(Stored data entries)
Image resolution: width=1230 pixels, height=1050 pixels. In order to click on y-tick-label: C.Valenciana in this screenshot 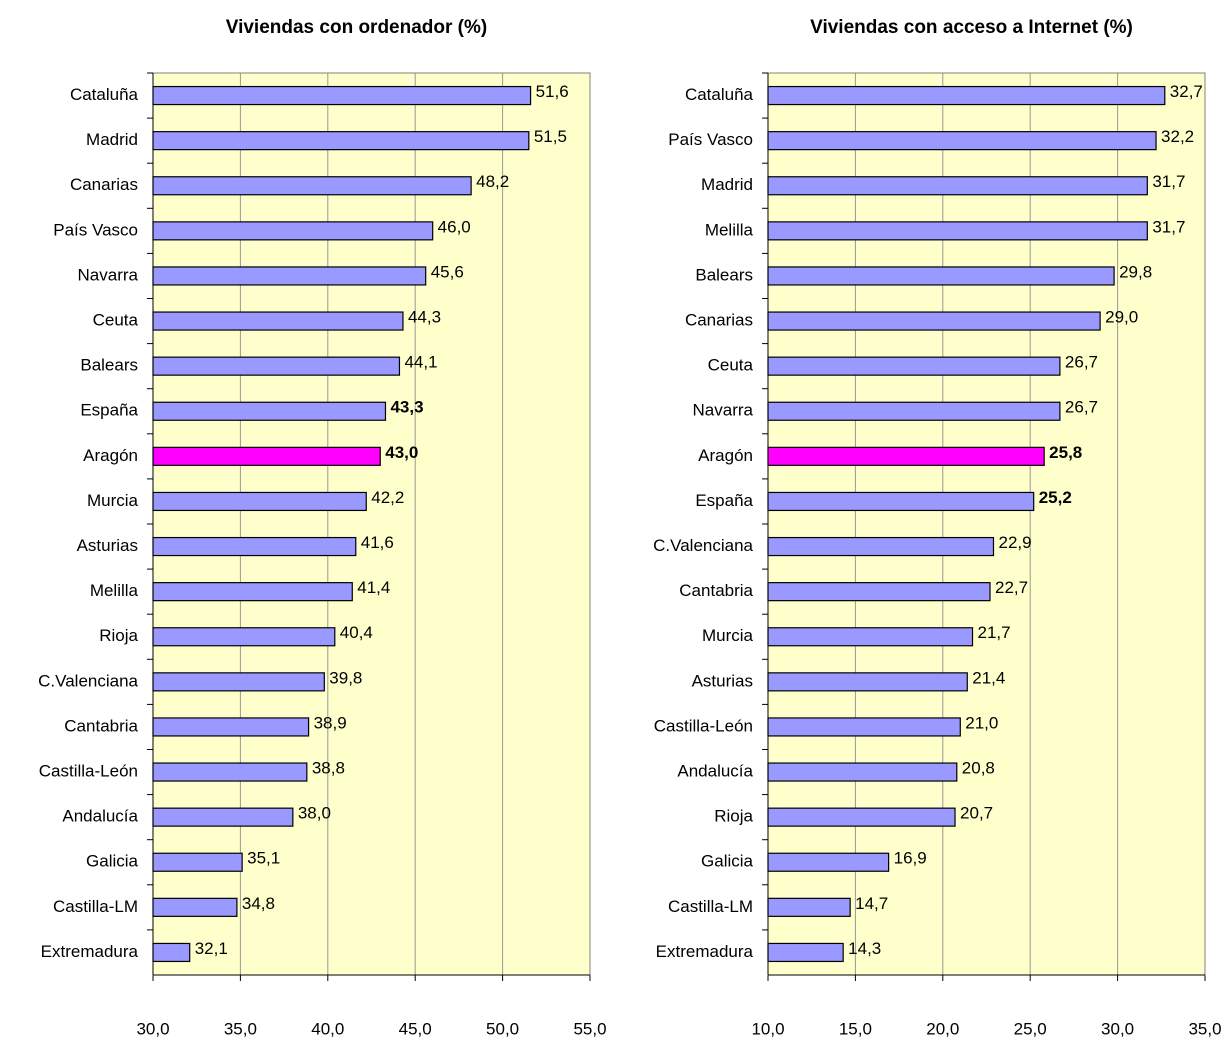, I will do `click(703, 546)`.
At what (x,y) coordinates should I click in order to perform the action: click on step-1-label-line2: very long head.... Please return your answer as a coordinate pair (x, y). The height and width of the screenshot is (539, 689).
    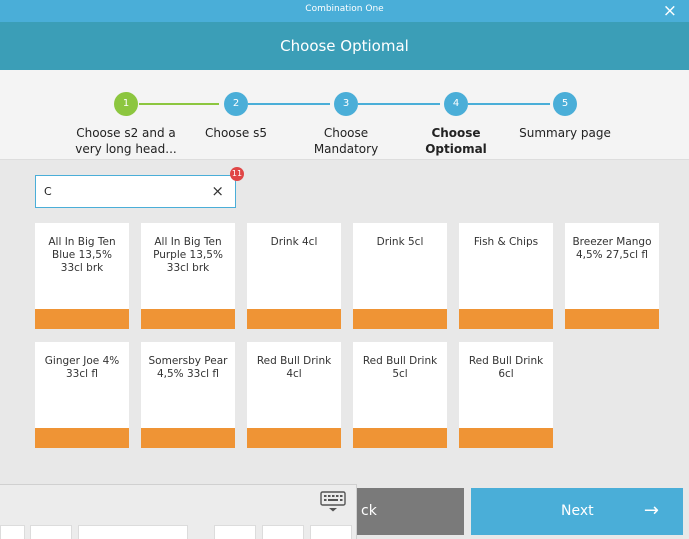
    Looking at the image, I should click on (126, 149).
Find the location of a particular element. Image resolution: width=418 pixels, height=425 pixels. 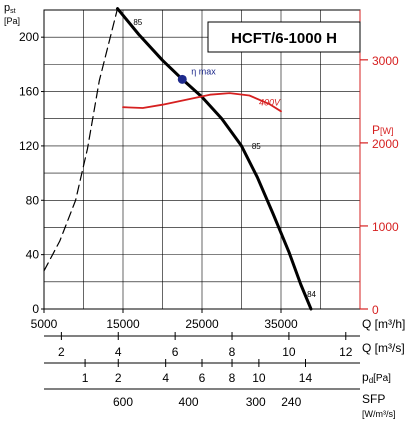

series-power-line is located at coordinates (202, 102).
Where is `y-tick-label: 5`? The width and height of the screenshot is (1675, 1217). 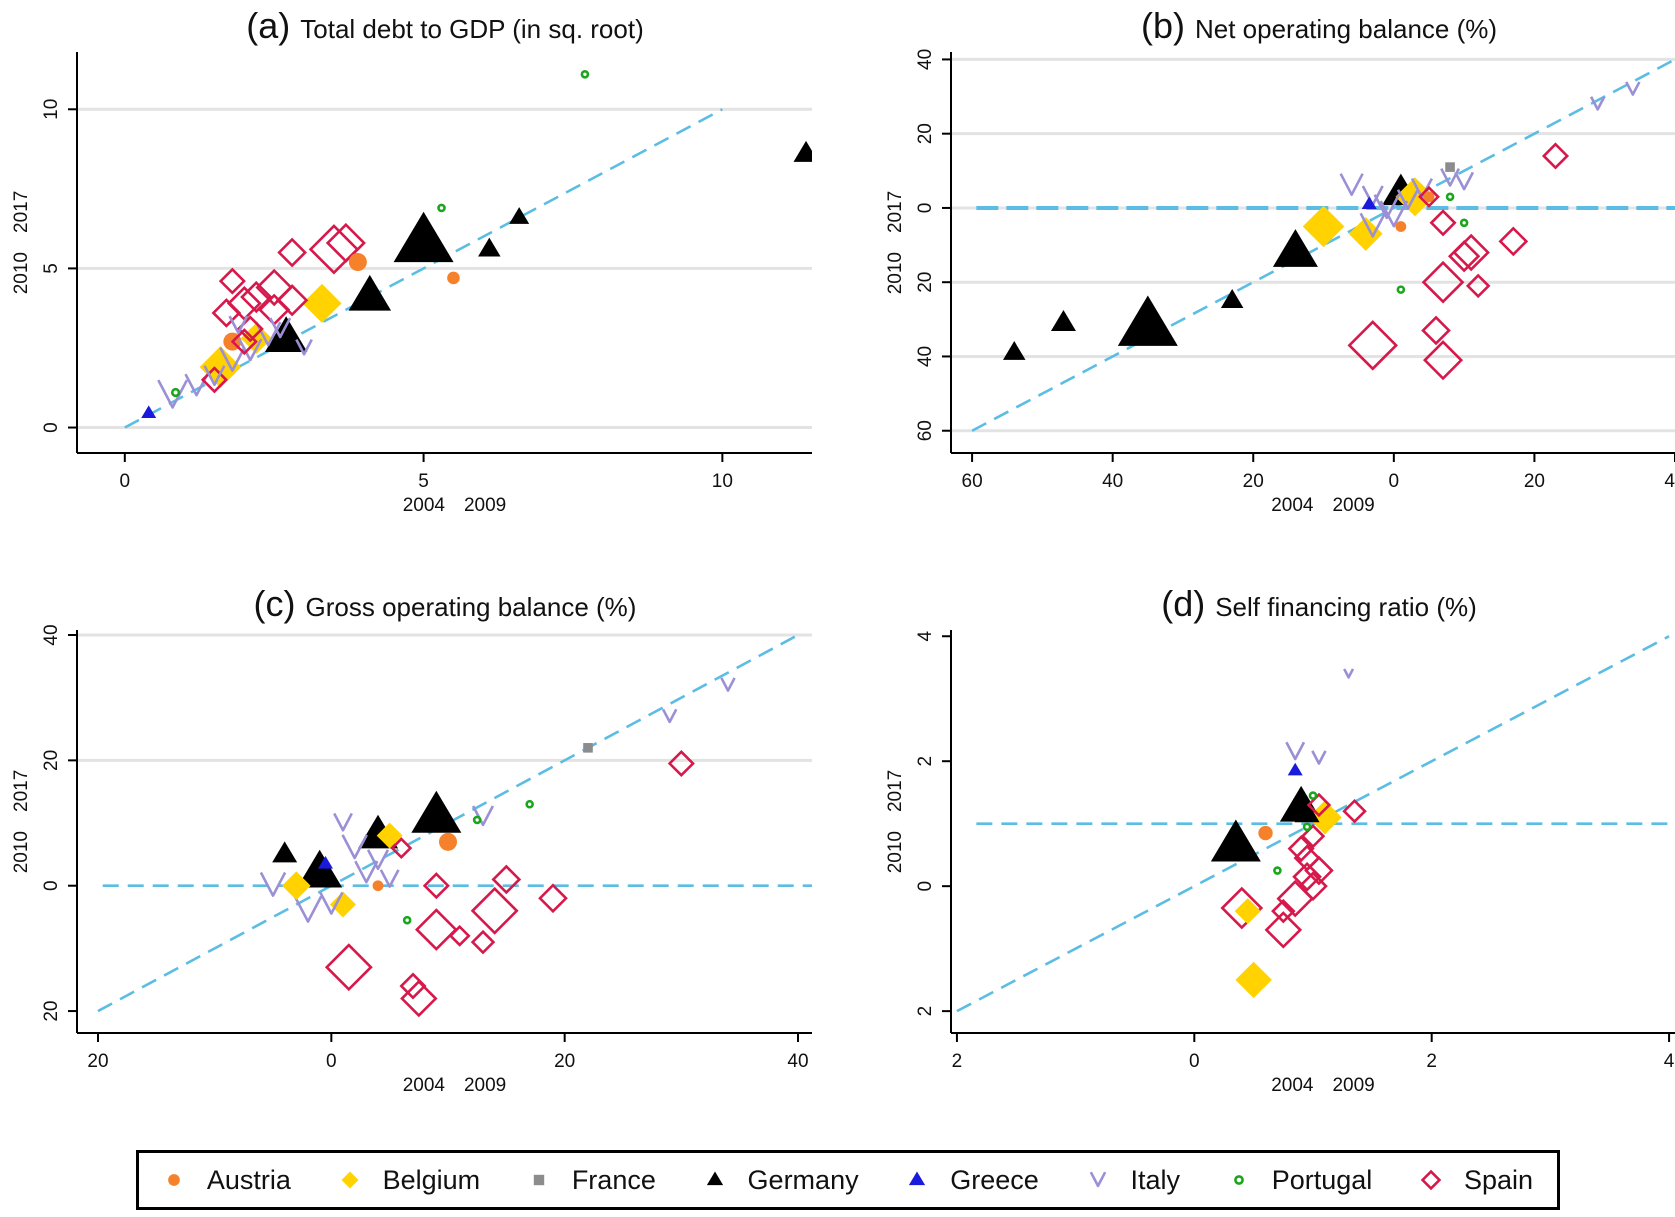
y-tick-label: 5 is located at coordinates (52, 268).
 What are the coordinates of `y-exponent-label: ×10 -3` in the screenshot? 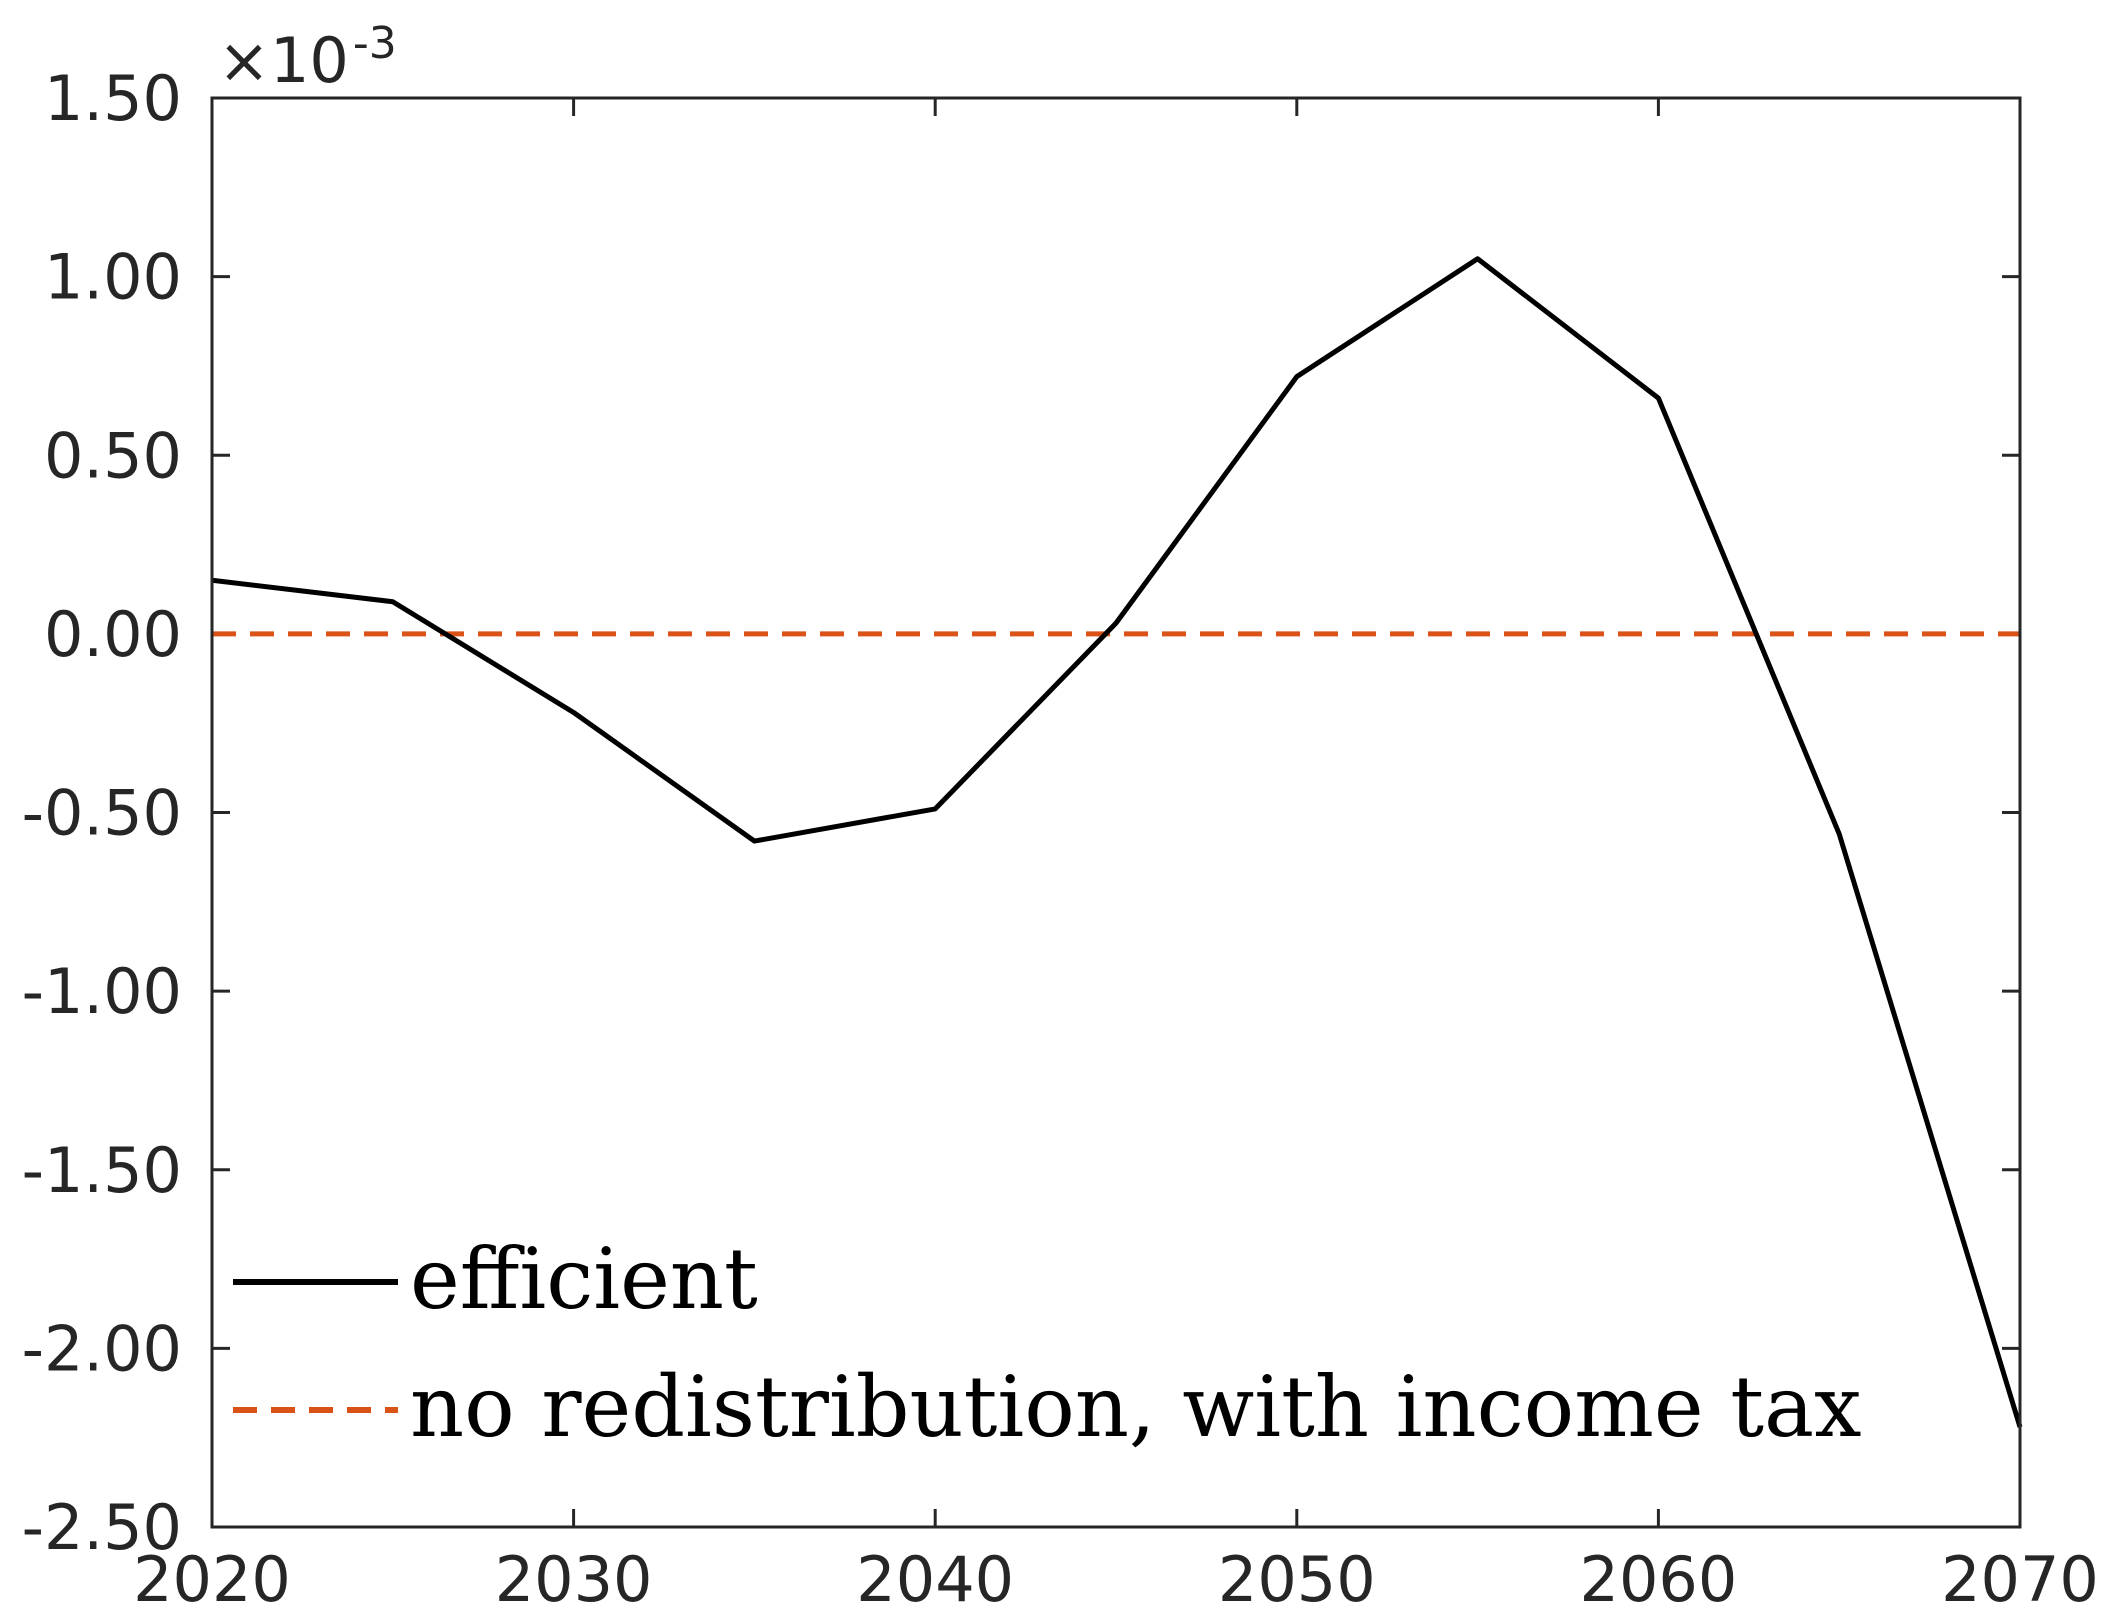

:: WHAT IS BEING ASKED ::
Recast the entries as a Markdown table with the columns "n" and "Line," starting at the line that contains "Find the location" and stopping after the line that contains "series-power-line is located". Skip blank lines, and leave the pictures out of the table.

:: SOLUTION TO THIS PROBLEM ::
| n | Line |
|---|---|
| 1 | Find the location of a particular element. Image resolution: width=418 pixels, height=425 pixels.  |
| 2 | series-power-line is located at coordinates (202, 102). |